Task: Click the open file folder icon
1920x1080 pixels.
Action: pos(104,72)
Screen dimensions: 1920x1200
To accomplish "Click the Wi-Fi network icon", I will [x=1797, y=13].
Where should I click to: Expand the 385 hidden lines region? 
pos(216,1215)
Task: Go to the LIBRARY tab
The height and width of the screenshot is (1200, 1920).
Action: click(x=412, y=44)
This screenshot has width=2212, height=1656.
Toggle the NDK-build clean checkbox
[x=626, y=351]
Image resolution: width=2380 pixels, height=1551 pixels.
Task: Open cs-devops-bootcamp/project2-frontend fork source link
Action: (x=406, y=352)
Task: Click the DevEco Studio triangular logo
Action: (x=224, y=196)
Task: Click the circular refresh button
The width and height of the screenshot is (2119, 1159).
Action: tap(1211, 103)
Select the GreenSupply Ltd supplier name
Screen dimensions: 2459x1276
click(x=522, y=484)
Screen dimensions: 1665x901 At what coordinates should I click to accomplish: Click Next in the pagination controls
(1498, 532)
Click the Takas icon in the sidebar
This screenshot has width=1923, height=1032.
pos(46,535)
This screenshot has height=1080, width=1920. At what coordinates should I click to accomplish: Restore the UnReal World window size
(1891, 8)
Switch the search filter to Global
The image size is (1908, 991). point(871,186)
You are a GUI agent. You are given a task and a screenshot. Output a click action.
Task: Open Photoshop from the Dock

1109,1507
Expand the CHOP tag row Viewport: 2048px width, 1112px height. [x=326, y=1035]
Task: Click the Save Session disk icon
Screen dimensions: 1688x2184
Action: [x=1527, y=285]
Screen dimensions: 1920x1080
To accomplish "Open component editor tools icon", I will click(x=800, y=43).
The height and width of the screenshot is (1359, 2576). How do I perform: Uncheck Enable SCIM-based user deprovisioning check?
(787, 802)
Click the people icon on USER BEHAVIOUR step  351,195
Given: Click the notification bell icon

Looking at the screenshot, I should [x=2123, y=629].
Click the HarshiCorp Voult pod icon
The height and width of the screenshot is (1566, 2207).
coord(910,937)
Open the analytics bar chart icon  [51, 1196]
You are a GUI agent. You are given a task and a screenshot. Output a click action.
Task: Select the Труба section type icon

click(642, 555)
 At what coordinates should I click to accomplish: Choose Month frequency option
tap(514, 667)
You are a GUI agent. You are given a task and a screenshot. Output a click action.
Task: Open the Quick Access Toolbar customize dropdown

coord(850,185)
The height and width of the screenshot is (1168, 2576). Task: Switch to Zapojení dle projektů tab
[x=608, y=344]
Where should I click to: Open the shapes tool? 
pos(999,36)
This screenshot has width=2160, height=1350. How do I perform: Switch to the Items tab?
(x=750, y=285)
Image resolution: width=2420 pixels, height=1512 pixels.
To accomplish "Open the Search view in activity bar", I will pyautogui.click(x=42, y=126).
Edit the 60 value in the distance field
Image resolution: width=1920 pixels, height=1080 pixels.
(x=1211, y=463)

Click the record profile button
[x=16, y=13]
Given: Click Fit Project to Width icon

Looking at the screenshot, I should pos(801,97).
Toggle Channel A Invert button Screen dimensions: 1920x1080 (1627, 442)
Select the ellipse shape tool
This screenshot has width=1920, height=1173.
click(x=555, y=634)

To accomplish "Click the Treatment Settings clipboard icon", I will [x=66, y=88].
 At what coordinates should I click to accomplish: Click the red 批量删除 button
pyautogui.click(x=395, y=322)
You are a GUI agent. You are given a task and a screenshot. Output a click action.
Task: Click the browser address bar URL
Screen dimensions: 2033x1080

§ **What the exercise asks**:
Could you set down each entry above word for word?

§ **Exercise answer**:
Task: Click the open file folder icon
1920x1080 pixels.
Action: pos(104,72)
Screen dimensions: 1920x1200
To accomplish "Click the Wi-Fi network icon", I will [x=1797, y=13].
Where should I click to: Expand the 385 hidden lines region? 
pos(216,1215)
Task: Go to the LIBRARY tab
The height and width of the screenshot is (1200, 1920).
Action: click(x=412, y=44)
This screenshot has width=2212, height=1656.
Toggle the NDK-build clean checkbox
[x=626, y=351]
Image resolution: width=2380 pixels, height=1551 pixels.
Task: Open cs-devops-bootcamp/project2-frontend fork source link
Action: (x=406, y=352)
Task: Click the DevEco Studio triangular logo
Action: (x=224, y=196)
Task: Click the circular refresh button
The width and height of the screenshot is (2119, 1159).
Action: tap(1211, 103)
Select the GreenSupply Ltd supplier name
Screen dimensions: 2459x1276
click(x=522, y=484)
Screen dimensions: 1665x901 At what coordinates should I click to accomplish: Click Next in the pagination controls
(1498, 532)
Click the Takas icon in the sidebar
This screenshot has width=1923, height=1032.
pos(46,535)
This screenshot has height=1080, width=1920. At what coordinates should I click to accomplish: Restore the UnReal World window size
(1891, 8)
Switch the search filter to Global
The image size is (1908, 991). point(871,186)
You are a GUI agent. You are given a task and a screenshot. Output a click action.
Task: Open Photoshop from the Dock

1109,1507
Expand the CHOP tag row Viewport: 2048px width, 1112px height. [x=326, y=1035]
Task: Click the Save Session disk icon
Screen dimensions: 1688x2184
Action: [x=1527, y=285]
Screen dimensions: 1920x1080
To accomplish "Open component editor tools icon", I will click(x=800, y=43).
The height and width of the screenshot is (1359, 2576). How do I perform: Uncheck Enable SCIM-based user deprovisioning check?
(787, 802)
Click the people icon on USER BEHAVIOUR step  351,195
Given: Click the notification bell icon

Looking at the screenshot, I should [x=2123, y=629].
Click the HarshiCorp Voult pod icon
The height and width of the screenshot is (1566, 2207).
coord(910,937)
Open the analytics bar chart icon  [51, 1196]
You are a GUI agent. You are given a task and a screenshot. Output a click action.
Task: Select the Труба section type icon

click(642, 555)
 At what coordinates should I click to accomplish: Choose Month frequency option
tap(514, 667)
You are a GUI agent. You are given a task and a screenshot. Output a click action.
Task: Open the Quick Access Toolbar customize dropdown

coord(850,185)
The height and width of the screenshot is (1168, 2576). Task: Switch to Zapojení dle projektů tab
[x=608, y=344]
Where should I click to: Open the shapes tool? 
pos(999,36)
This screenshot has width=2160, height=1350. How do I perform: Switch to the Items tab?
(x=750, y=285)
Image resolution: width=2420 pixels, height=1512 pixels.
To accomplish "Open the Search view in activity bar", I will pyautogui.click(x=42, y=126).
Edit the 60 value in the distance field
Image resolution: width=1920 pixels, height=1080 pixels.
(x=1211, y=463)

Click the record profile button
[x=16, y=13]
Given: Click Fit Project to Width icon

Looking at the screenshot, I should pos(801,97).
Toggle Channel A Invert button Screen dimensions: 1920x1080 (1627, 442)
Select the ellipse shape tool
This screenshot has width=1920, height=1173.
click(x=555, y=634)

To accomplish "Click the Treatment Settings clipboard icon", I will [x=66, y=88].
 At what coordinates should I click to accomplish: Click the red 批量删除 button
pyautogui.click(x=395, y=322)
You are a GUI agent. You are given a task and a screenshot. Output a click action.
Task: Click the browser address bar URL
Screen dimensions: 2033x1080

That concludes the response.